Task details » Gather every line from the entries below that includes "agent".

Segment Start: Data records

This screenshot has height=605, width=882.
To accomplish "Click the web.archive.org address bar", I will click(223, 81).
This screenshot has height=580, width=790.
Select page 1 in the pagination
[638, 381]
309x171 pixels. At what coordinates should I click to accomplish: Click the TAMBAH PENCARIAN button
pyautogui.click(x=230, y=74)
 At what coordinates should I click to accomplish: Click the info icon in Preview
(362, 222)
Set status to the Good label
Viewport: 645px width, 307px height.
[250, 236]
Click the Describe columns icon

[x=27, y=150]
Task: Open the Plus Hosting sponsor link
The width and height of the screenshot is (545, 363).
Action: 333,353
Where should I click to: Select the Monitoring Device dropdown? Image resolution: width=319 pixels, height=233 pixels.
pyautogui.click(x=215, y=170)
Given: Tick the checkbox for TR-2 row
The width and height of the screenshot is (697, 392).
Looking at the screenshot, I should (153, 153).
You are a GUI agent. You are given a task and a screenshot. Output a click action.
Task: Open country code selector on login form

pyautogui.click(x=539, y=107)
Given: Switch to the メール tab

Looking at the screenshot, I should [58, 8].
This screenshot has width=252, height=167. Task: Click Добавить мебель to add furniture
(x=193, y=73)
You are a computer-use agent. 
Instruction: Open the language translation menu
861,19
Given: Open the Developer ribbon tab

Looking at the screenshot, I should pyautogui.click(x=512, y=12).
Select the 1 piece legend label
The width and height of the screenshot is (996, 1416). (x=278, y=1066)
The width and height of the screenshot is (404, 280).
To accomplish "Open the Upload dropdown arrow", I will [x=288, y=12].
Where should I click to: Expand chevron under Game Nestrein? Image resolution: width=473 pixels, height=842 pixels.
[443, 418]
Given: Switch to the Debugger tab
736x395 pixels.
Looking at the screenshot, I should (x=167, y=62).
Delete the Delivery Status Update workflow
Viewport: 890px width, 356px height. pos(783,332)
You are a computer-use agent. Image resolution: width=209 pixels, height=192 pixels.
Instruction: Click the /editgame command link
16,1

Segment End: Data records

Exercise solution »
You are a GUI agent. You are given a task and a screenshot. Output a click action.
You are a computer-use agent. 
You are a computer-use agent. Image resolution: width=209 pixels, height=192 pixels.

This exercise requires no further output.